Annual Enrollment Period and Medicare
It’s almost the Annual Enrollment Period (AEP) for Medicare Advantage plans. AEP is when Medicare beneficiaries are able to switch health plans. The time period typically lasts from October 15 to December 7. During this time, Medicare beneficiaries can explore which plans meet their health needs and fit within a budget. Below is some helpful information about Medicare and the different Medicare insurance products.
Medicare and Its Parts
According to Medicare.gov, Medicare is “ (a) program of health insurance designed to assist the nation’s elderly to meet hospital, medical, and other health costs.” It’s only available to (most) individuals within the United States who are 65 years or older. A person who has received Social Security Disability Insurance for 24 months or more can also receive Medicare benefits. The program consists of four sub-programs known as “Parts”.

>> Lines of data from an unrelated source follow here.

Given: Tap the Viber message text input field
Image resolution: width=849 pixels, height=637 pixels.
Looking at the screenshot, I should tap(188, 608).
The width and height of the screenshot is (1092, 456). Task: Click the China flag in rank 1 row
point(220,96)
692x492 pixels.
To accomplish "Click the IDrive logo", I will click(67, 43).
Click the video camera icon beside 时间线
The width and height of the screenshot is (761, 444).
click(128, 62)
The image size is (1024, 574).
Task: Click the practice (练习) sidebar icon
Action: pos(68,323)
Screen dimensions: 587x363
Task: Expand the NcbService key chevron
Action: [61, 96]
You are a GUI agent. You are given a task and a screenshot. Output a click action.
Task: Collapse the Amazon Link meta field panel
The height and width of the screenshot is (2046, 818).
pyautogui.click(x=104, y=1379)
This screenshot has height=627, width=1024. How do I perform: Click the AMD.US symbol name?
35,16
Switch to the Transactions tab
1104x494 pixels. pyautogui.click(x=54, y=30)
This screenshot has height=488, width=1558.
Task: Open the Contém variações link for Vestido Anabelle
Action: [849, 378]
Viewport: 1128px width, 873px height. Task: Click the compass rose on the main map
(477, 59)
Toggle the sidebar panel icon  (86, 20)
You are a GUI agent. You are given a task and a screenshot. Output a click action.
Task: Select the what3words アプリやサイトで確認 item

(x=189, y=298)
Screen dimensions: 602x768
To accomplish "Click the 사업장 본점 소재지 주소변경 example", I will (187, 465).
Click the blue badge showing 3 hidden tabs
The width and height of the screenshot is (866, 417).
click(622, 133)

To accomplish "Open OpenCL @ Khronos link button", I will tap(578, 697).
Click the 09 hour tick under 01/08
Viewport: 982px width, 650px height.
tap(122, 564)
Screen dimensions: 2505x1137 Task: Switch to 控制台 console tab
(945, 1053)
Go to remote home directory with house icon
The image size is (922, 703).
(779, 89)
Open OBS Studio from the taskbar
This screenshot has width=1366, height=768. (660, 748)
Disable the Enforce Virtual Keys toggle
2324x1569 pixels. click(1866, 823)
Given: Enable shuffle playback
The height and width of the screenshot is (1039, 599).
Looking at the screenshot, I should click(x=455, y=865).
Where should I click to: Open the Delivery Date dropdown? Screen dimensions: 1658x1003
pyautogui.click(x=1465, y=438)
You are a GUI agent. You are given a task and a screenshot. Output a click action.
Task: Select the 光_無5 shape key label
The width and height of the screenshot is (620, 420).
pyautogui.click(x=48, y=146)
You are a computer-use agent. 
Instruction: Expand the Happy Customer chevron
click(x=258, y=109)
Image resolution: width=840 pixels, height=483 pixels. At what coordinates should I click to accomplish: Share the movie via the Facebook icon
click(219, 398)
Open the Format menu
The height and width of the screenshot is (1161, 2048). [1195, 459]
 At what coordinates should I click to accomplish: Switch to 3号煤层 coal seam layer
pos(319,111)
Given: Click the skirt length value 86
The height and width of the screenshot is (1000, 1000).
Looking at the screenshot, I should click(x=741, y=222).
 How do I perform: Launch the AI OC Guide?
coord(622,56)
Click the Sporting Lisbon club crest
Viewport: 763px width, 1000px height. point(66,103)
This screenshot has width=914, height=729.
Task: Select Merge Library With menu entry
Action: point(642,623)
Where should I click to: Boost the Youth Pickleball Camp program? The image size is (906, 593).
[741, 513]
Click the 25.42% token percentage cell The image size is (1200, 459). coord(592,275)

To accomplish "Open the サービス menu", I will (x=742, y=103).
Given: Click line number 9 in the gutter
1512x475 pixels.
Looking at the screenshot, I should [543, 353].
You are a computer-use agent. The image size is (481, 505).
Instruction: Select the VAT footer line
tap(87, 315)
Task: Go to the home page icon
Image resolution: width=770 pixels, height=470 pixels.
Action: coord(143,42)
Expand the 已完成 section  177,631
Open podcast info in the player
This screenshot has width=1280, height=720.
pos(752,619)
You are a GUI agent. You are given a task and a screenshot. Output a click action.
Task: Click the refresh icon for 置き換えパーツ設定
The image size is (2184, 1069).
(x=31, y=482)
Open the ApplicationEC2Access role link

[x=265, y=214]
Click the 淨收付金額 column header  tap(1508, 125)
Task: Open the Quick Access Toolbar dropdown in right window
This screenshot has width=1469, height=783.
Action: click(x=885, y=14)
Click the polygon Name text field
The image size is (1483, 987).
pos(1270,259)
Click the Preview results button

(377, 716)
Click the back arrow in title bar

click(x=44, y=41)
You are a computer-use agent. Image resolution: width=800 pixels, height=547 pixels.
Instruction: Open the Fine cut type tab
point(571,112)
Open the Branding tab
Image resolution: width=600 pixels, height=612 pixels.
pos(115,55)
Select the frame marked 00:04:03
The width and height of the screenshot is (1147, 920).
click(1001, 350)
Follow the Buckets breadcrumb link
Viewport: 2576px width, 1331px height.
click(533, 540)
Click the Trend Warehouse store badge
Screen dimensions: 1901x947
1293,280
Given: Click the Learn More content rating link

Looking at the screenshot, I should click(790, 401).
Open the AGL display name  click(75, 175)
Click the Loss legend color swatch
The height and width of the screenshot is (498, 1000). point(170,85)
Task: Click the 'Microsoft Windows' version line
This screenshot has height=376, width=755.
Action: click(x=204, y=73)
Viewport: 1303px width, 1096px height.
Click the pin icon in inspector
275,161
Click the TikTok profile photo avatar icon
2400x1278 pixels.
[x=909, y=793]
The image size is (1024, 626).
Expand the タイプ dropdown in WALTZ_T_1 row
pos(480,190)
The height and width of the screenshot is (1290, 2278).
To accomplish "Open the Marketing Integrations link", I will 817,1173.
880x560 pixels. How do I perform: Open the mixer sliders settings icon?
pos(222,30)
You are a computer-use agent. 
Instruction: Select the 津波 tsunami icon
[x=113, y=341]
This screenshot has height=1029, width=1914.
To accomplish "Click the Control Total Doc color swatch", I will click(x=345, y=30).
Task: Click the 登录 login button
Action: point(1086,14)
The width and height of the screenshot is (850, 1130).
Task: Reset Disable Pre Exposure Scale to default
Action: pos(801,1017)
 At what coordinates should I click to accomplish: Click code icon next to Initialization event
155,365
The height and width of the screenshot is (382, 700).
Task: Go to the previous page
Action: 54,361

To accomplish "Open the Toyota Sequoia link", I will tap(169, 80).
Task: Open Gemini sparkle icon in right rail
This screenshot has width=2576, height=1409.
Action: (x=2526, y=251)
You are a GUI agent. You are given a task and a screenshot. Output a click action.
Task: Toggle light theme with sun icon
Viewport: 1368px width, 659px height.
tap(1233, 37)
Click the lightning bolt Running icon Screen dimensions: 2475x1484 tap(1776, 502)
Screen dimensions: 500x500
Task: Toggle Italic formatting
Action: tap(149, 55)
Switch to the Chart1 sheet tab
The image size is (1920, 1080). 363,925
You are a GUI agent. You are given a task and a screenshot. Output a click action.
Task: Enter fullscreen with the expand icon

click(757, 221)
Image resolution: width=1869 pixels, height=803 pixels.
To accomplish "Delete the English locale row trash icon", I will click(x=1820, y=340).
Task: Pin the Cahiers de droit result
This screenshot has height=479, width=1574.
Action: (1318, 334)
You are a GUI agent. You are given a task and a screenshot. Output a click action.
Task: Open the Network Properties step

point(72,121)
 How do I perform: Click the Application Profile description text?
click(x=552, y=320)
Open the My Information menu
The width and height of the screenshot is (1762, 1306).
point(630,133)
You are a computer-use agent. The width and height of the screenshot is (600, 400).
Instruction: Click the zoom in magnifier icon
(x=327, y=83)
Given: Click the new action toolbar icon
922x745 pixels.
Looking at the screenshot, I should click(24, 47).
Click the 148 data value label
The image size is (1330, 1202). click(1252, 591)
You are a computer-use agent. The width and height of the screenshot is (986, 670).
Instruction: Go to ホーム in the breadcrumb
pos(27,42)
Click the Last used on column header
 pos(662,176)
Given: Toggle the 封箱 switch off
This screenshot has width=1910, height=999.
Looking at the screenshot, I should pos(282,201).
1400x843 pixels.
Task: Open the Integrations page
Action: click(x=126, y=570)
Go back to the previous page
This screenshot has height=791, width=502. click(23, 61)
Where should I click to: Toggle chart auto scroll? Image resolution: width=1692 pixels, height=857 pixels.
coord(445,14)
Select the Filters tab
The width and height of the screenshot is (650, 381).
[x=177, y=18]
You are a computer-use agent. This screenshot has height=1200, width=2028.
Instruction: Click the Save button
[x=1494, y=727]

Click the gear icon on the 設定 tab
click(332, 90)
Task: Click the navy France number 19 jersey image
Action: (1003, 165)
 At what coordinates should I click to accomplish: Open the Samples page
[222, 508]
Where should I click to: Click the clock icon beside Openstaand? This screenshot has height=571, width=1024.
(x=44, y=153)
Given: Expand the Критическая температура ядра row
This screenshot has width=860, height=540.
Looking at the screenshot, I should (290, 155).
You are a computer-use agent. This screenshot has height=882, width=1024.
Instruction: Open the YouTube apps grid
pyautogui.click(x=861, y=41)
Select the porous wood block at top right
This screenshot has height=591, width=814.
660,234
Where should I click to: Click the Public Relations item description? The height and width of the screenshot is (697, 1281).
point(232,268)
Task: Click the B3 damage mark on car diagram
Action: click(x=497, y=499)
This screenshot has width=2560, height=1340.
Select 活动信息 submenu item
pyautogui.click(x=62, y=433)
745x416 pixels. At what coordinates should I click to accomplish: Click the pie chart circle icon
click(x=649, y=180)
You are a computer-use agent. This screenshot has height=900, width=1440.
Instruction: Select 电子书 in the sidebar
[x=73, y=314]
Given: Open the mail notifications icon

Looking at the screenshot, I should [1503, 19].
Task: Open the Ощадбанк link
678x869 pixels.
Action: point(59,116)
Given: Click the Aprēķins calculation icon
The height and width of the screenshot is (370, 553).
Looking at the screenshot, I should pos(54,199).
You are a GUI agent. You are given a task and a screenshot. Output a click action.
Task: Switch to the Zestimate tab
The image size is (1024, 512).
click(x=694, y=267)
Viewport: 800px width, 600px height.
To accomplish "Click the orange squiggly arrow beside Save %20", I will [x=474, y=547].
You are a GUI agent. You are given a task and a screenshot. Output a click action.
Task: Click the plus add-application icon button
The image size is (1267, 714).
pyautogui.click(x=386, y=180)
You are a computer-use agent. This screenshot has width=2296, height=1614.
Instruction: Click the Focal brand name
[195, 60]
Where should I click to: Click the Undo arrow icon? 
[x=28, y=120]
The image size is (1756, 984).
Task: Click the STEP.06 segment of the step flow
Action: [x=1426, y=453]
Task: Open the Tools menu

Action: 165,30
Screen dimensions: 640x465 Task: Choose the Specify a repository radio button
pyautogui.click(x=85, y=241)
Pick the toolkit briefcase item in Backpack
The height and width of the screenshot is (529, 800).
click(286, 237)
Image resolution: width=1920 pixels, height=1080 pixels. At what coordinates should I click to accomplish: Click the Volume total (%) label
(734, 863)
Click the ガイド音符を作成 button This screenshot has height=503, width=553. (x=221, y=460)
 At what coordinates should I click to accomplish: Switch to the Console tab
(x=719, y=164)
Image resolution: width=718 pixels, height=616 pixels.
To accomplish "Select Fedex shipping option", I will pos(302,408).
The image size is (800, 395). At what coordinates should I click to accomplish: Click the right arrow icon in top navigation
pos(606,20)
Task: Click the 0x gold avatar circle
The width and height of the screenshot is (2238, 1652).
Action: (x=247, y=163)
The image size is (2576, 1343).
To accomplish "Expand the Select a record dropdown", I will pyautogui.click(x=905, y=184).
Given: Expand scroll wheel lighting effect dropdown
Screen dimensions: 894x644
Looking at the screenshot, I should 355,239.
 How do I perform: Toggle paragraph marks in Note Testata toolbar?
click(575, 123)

Part A helps pay for hospital and other facility costs like a rehabilitation hospital. Part A also covers hospice and, under certain approvals, home health care needs. Part B helps pay for medical costs that occur outside of a hospital or other institution. Doctor appointments, outpatient procedures, and flu shots, for example, fall under Part B.
Parts A and B combined are known as Original Medicare (OM). Beneficiaries must pay deductibles, premiums, and coinsurance when they have Original Medicare. Original Medicare has its downsides as there is no ceiling for out-of-pocket expenses.
What Are Medicare Advantage Plans
Medicare Advantage (MA) plans offer the same coverage offered by Original Medicare plus more. These plans fall under Part C. A Medicare recipient cannot enroll in both OM and an MA plan. Health insurance agents can help sell Medicare Advantage (MA) plans. However, agents do not sell OM.
Private companies design and manage MA products. When a Medicare-eligible person enrolls into a MA plan, they become a “member”. Companies embed benefits like prescription drug coverage, gym membership, and dental coverage into MA plans to offer more than OM. MA plans can have monthly premiums, deductibles, and other out-of-pocket expenses. However, all MA plans protect their members with a Maximum Out-of-Pocket feature. When a person pays $6,700, for example, in out-of-pocket expenses for healthcare services, the insurance company will pick up the rest of the tab.